I purchased A-S3000, the sample came from the latest revisions, with offset regulators (as in a-s3200) Upon arrival home, I immediately opened it, started setting it up. Offsets: Right -59mv, left +40mv. Exposed in +-1mv Quiescent current: Right 4mv, left 6mv. Exposed in 14mv. In a simple tactile 45 degrees Celsius. Fell on the sofa, satisfied, thank you all for your attention)

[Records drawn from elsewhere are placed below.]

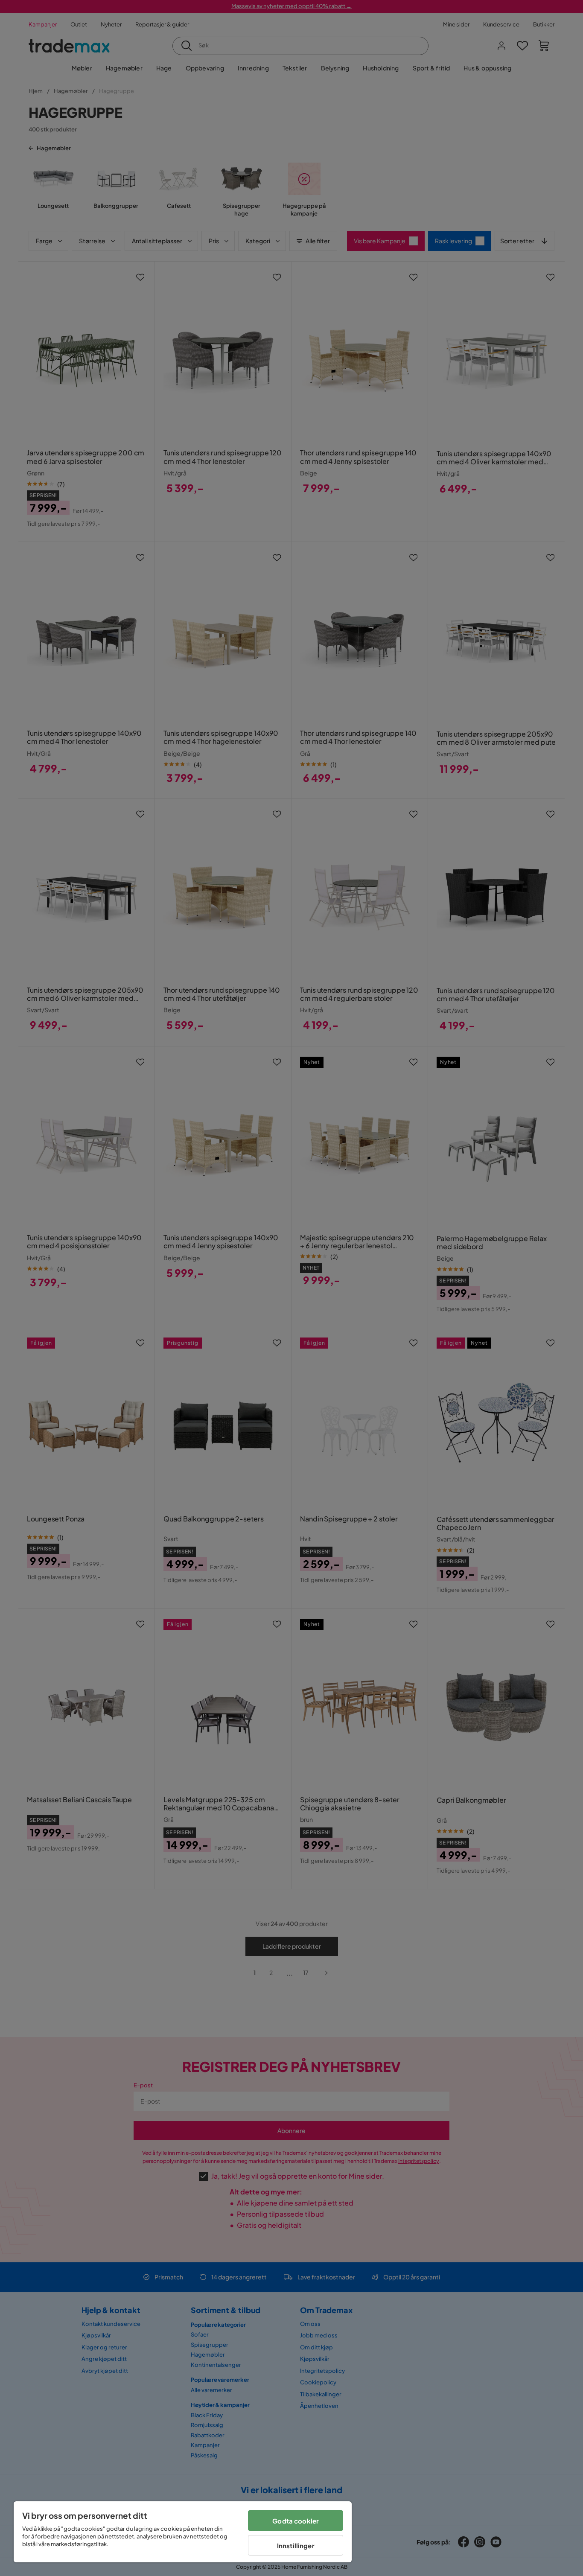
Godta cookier (295, 2521)
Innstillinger (296, 2545)
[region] (183, 2531)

Posted this over on the Technics SL-1200 GAE/G/GR general questions thread, but thought it's worth a share here. I picked up an AT-VM540ML for my SL-1210GR w/o a KAB Damper and it sounds fine through the stock GR RCA cables and the A-S1100 phono pre. I also have an AT-VM95ML. The 95ML sounds a tad darker. The 540ML sounds crystalline and open. It does not sound overly bright to my ears as some have claimed it. Speakers are Harbeth P3ESRs. Some info on my space and some follow up in the Technics thread here for anyone interested: The Technics SL-1200 GAE/G/GR general questions thread
Very cool ! Good to see you using the stock Technics cables.they seem to be well made and They work quite well imo !! I use the stock Technics cables on my 1200G going into my parasound JC3 jr and AQ cables going to the Yammie 2200. I personally preferred my JC 3 JR to my Yammie internal phono but it seems you found a good match with the AT !
Quick question, and sorry if this has already been answered. As I’ve mentioned in previous posts, I used to have a Yamaha A-S801 and liked it except for the phono stage. For that reason, I sold it. At which model does the A-S series start to have a phono stage worth using? Or is there such a thing? And do the higher models still include the onboard DAC that the 801 has? The amp I currently have has a great onboard phono (at least to my ears) but if I could get a Yammy that gets rid of the need for an external phono amp and DAC I might try it.
Looking at the service manuals and online pictures, the A-S1100/1200 up to the A-S3200 share the same discrete phono stage. The 320pF input capacitance is still kinda high for some of the MM carts, and the 2mV overload margin and 50 ohm input impedance is a bit low for some LOMC carts, and multiple electrolytic coupling capacitors notwithstanding, by most accounts it is a good phono stage if you can stay within the limitations.